ALBAのOdyssey

アイアンマン2のALBAのOdysseyのレビュー・感想・評価

アイアンマン2(2010年製作の映画)
3.8
~闘志と焦燥を抱えたスーツの中、次なる脅威と拡がる世界~

「アイアンマン2」は、トニー・スタークが世界にヒーローであることを明かした後の葛藤を描く続編である。政府と軍需産業が彼の技術を狙う一方、父の遺産を巡る秘密や、新たな敵ウィップラッシュ(ミッキー・ローク)が登場し、トニーは内外からの圧力に晒される。

ロバート・ダウニー・Jrの巧みな演技は健在だが、ストーリーは要素過多でやや散漫な印象を受ける。スカーレット・ヨハンソン演じるブラック・ウィドウの参入やサミュエル・L・ジャクソンのニック・フューリー、さらにはウォーマシンの活躍など、MCU世界観の拡大が本作の大きな使命となっており、その分トニー自身のドラマがやや薄まっているようにも感じられる。

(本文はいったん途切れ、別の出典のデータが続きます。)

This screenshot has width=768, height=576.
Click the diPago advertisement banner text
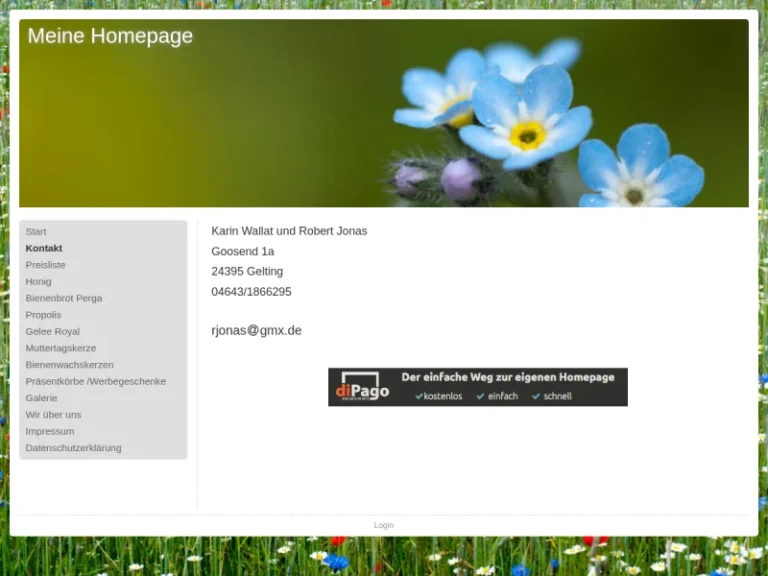coord(508,378)
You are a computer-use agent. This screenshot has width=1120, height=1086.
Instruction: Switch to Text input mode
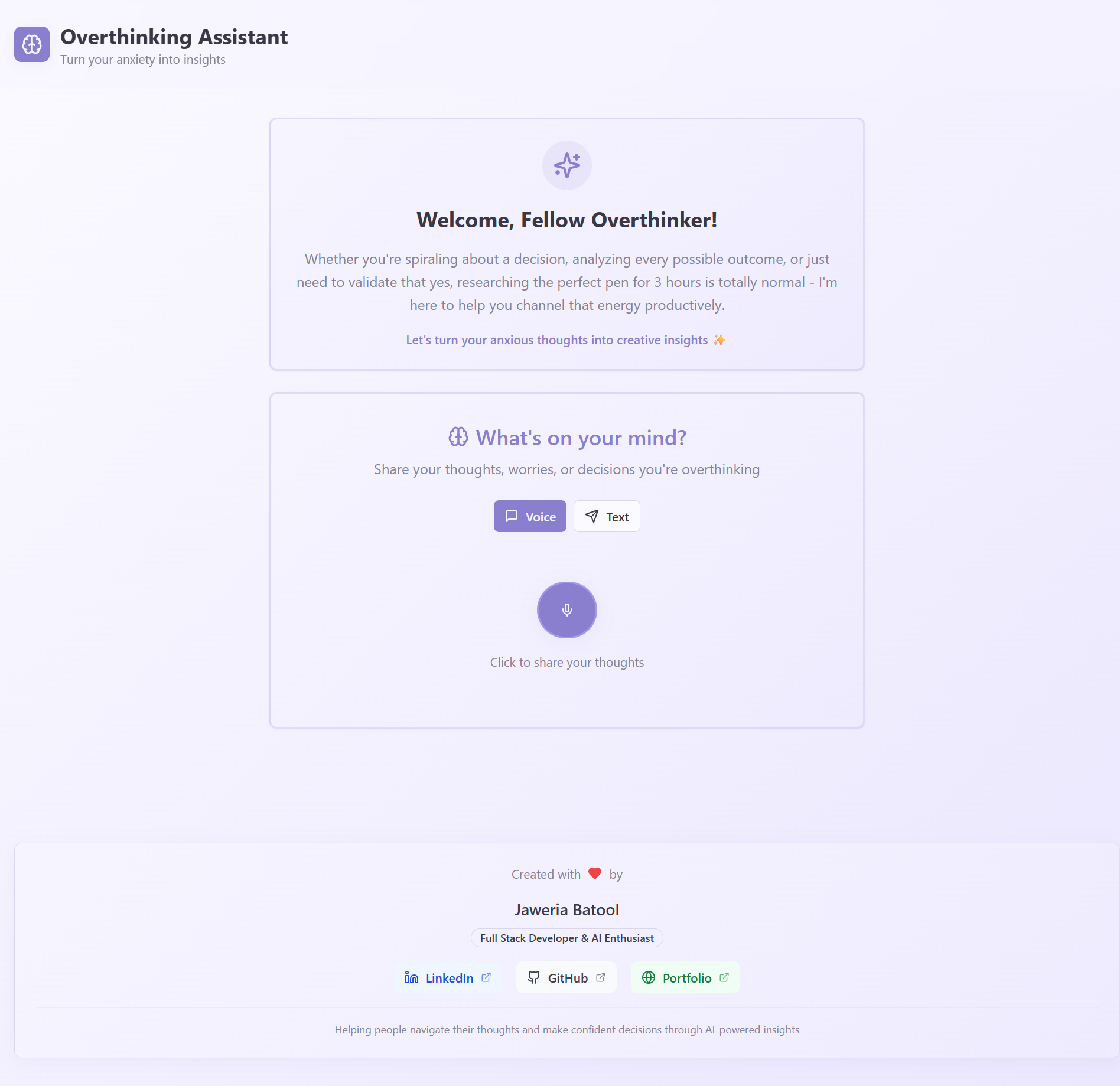(607, 517)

おすすめのシーンは、トニーとローディ(ドン・チードル)演じるウォーマシンがコンビを組んで敵を圧倒するクライマックス。金属音を響かせた激戦は、アイアンマンらしいテクノロジー・バトルの醍醐味だ。ちなみに、この作品で整えられた設定が、後に「アベンジャーズ」への伏線として効いてくる。

「アイアンマン2」は、前作ほどの完成度こそないが、MCUという巨大な物語宇宙を広げる重要な役割を果たす。熱心なファンにとっては、この世界がどのように紡がれていくのかを知るために欠かせない一作と言えるだろう。